Beachtlich und über den Tag die ganze Zeit beobachtet, ist das ständige Treiben der Crew an Bord der Eye of the Wind. Die internationale Mannschaft hat ständig etwas zu tun. Hier wird sauber gemacht, das Deck abgeflitscht, Messing poliert, Holz geschliffen und neu lackiert, Leinen gepflegt und viele andere Dinge. Ein fleissiges Gewusel zur Erhaltung des Schiffes. Bewundernswert. Fleissig.
In der Zeit die wir haben, schreibe ich meine versprochenen Postkarten. Ob sie ihren Weg zu den Empfängern noch vor meiner Rückkehr nach Deutschland finden? Ich weiß es nicht. Die Chancen dafür stehen nicht so gut, denn hier auf dem Meer und ohne Postkasten schaffe ich es vielleicht nicht vor Stornaway oder sogar Glasgow sie auf den Weg zu bringen. Wir werden sehen. Geschrieben sind sie, einwerfen werde ich sie dann wohl auch noch innerhalb Schottlands 🙂
Insgesamt ist die bisherige Tour auf dem Meer eine ganz andere, völlig entgegen gesetzte Erfahrung zu meinen bisherigen Reisen in Schottland. Ich lerne das Land von der andern Seite kennen – vom Meer aus. Während ich bislang immer nur darauf aus war, möglichst viel von der Landschaft, Kultur, Geschichte und dem Land „einzuatmen“, lerne ich hier die Ruhe zu genießen und mich auch einfach mal, ohne ständig auf der Suche nach neuen, interessanten Dingen, treiben zu lassen. Sehr cool. Neu für mich, aber cool.

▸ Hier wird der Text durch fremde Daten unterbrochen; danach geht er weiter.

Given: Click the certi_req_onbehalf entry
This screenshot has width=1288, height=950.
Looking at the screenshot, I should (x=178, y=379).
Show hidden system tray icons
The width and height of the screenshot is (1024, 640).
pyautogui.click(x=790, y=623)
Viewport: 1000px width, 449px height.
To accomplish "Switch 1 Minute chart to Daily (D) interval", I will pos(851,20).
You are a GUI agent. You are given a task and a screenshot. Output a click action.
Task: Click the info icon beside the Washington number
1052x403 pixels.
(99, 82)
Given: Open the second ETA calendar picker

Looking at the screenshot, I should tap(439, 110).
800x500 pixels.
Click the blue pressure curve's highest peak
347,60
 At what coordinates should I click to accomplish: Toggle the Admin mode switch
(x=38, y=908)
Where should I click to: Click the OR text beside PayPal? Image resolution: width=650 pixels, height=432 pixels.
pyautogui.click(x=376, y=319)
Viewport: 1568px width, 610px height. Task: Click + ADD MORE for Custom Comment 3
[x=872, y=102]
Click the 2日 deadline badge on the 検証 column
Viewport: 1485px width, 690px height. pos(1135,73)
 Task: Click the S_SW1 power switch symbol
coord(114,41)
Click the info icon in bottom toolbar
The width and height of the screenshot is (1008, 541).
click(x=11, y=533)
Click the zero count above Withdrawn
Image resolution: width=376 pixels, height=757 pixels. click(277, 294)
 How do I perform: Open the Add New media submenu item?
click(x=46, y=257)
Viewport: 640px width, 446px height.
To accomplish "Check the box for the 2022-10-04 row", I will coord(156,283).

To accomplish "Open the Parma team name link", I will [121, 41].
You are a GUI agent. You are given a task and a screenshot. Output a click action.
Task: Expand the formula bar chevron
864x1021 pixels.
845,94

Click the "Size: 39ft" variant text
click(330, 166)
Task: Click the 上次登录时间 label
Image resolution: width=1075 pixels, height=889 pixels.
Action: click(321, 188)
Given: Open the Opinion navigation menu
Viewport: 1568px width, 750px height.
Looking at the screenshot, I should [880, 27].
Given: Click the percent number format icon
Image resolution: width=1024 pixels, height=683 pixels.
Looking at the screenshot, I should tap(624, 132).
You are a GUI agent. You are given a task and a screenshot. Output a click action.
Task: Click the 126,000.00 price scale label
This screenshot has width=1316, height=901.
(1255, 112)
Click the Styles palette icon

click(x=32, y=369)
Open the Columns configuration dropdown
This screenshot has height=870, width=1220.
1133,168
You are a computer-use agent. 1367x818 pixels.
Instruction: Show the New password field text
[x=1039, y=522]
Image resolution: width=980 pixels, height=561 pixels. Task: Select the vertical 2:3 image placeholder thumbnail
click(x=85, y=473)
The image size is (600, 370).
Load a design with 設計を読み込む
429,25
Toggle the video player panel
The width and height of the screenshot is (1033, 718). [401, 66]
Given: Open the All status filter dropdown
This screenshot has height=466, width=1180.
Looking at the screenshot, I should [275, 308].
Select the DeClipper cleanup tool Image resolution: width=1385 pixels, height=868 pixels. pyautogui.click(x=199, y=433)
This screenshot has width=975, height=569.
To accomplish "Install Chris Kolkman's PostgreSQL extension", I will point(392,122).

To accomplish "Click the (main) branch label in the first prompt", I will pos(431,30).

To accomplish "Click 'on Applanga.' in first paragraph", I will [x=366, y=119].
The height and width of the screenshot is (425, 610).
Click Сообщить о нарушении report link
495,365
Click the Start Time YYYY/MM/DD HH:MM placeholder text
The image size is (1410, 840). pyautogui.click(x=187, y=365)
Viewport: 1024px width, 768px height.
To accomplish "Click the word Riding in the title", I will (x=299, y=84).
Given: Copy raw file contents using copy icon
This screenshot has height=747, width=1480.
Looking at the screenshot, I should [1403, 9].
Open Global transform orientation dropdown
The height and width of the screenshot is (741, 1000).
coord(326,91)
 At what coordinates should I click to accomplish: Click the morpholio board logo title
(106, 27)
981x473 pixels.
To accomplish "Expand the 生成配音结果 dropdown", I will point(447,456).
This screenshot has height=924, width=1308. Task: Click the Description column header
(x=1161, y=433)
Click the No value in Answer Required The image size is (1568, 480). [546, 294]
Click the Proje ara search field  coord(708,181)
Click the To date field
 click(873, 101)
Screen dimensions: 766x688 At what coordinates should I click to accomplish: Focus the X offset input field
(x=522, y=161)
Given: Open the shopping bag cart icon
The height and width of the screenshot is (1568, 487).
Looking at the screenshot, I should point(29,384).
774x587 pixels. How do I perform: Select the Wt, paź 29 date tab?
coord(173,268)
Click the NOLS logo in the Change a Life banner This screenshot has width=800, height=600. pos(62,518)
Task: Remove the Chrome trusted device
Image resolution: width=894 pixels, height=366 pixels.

Während ich die Morgenruhe mit einem Kaffee lesend und schreibe verbringe, wacht auch das restliche Schiff auf. Das Frühstück gibt es um 08:00 Uhr Ortszeit. Reichlich und mit Liebe von Esme, der Köchin an Board gezaubert. Wie alles was sie macht. Die Mahlzeiten sich reichhaltig, abwechslungsreich und durchweg lecker. Frühstück um 08:00, Mittag um 12:00, Kaffee und Kuchen um 16:00 Uhr und schließlich um 19:00 Uhr Abendessen. Pünktlich, wenn Chef Esme die Glocke läutet.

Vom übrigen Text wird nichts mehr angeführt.